Crawl Errors, Everything That You Need to Know

Posted September 15, 2016 by Garenne Bigby in Search Engine Optimization

crawl errors

When you encounter crawl errors, your website can be hindered from appearing in a search results page, even when your target audience has performed the ideal search query. The crawl error report comes about and gives details of the website's URLs that Google is not able to successfully crawl, or those that returned with an HTTP error code. There are two main sections to the error report, site errors and URL errors.

Server Errors

Server errors occur when Google is not able to access the URL, the site was busy, or the request has timed out. Because of this, Google had to discard the request. Google cannot access the site either because it is being blocked or because the server is lagging too much to respond. You can remedy the situation by fixing the server's connectivity issues.

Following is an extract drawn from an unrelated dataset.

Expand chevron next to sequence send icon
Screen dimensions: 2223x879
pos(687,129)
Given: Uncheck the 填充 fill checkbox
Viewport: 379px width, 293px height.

  • Cut down on the loading time for dynamic page requests. Websites that deliver the same content with different URLs are considered to deliver the content dynamically. Sometimes these take too long to load, and the result is timeout issues. To remedy this, it is suggested to keep the parameters short and don't use them often.
  • You should be making sure that the website's hosting server is not misconfigured, overloaded, or simply down. If it is, consider increasing your own website's ability to take on increased traffic.
  • Check that you are not accidentally blocking Google. Yes, this does happen. To fix this, find the part of the infrastructure is doing the blocking, and simply remove it. If this is a problem in the firewall and you cannot fix it, talk to your hosting provider.
  • Wisely control the search engine crawling and indexing. Some website owners will block Google on purpose, and have total control over how the website is crawled and indexed.

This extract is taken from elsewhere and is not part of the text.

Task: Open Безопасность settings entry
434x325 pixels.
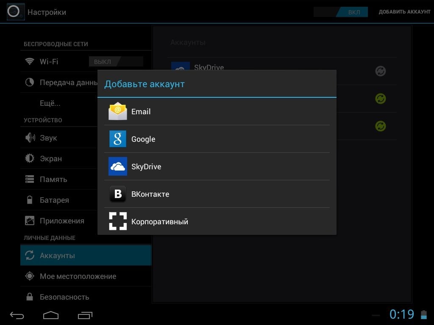Action: coord(64,297)
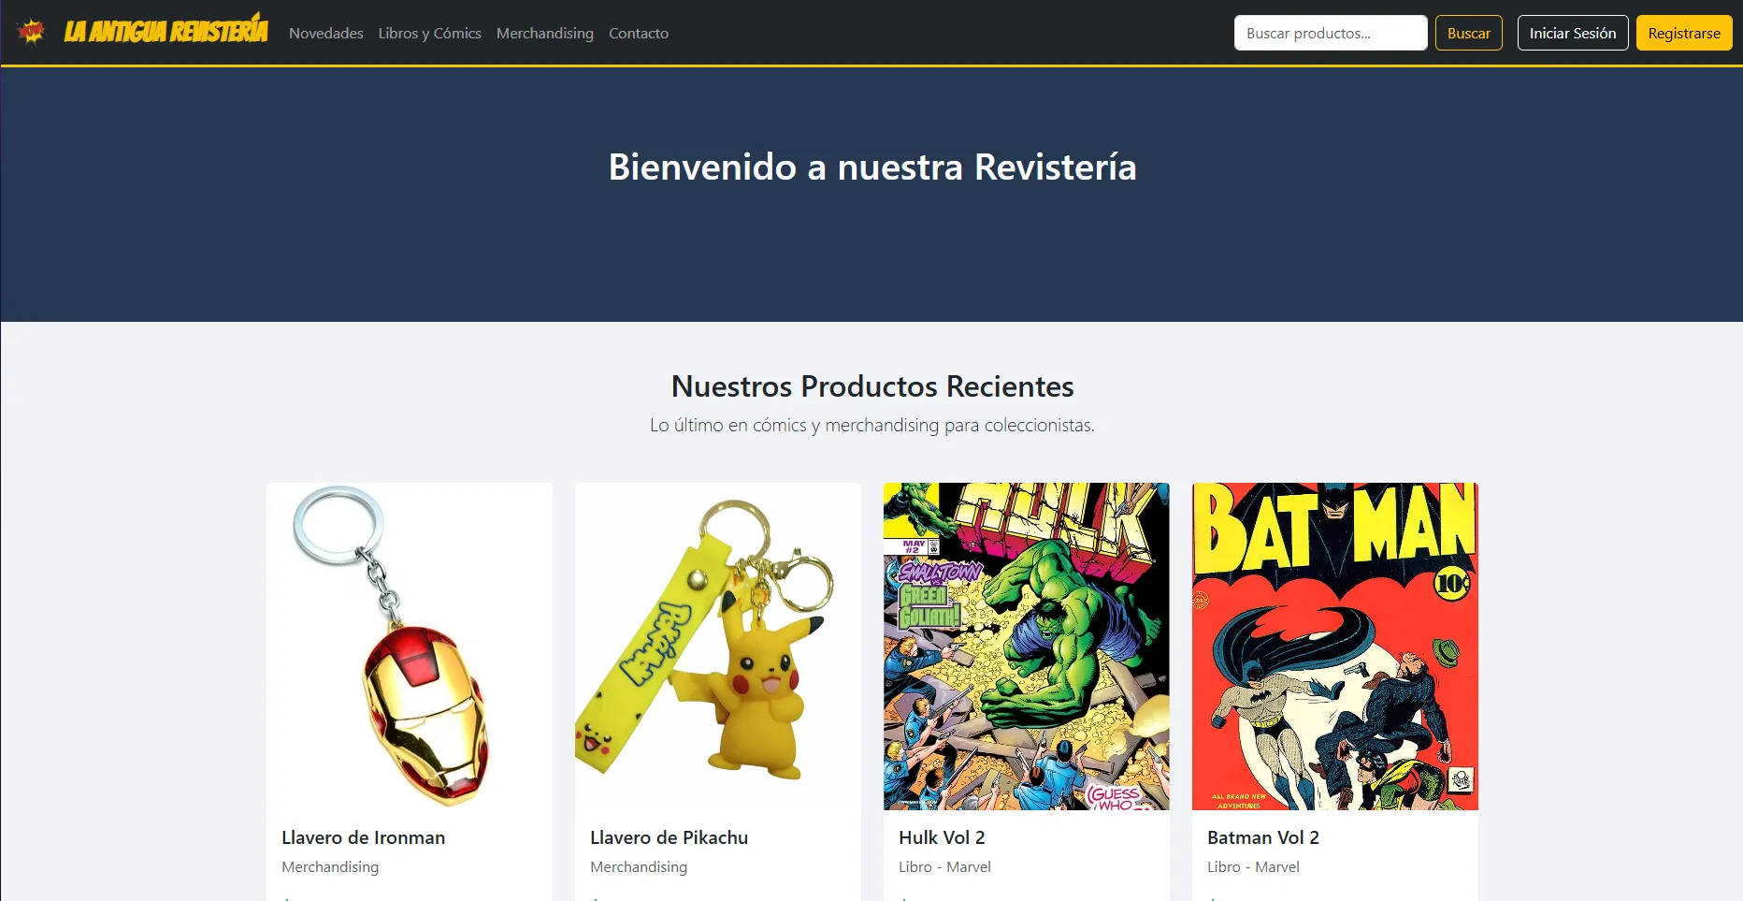Open the Novedades menu item

[x=325, y=34]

Server connectivity issues include a timeout, truncated headers, connection resets, truncated responses, refused connections, failed connections, connection timeouts, and no responses.

  • A timeout happens when the server times out while waiting for the request. The server may be misconfigured or overloaded.
  • Truncated headers occur when Google successfully connected to the server, but the connection was closed before the entire header was sent. You will need to check back later.
  • A connection reset occurs when the server has processed Google's request, but cannot return any content, as the connection to the server was reset.
  • A truncated response will happen when the server closed the connection prior to Google being able to receive a full response, thus the body of the response is truncated.
  • A connection refused error happens when Google is not able to access the site because of a refusal to connect. The hosting provider may be blocking Googlebot, or the configuration may be mixed up.
  • When the connection is not reachable or is down, Google will give the Connect failed error.
  • As Google is not able to connect to the server, a Connect timeout error will be given.
  • No response error is shown when Google is able to connect to the site server, but the connection was ended before the server even sent any data.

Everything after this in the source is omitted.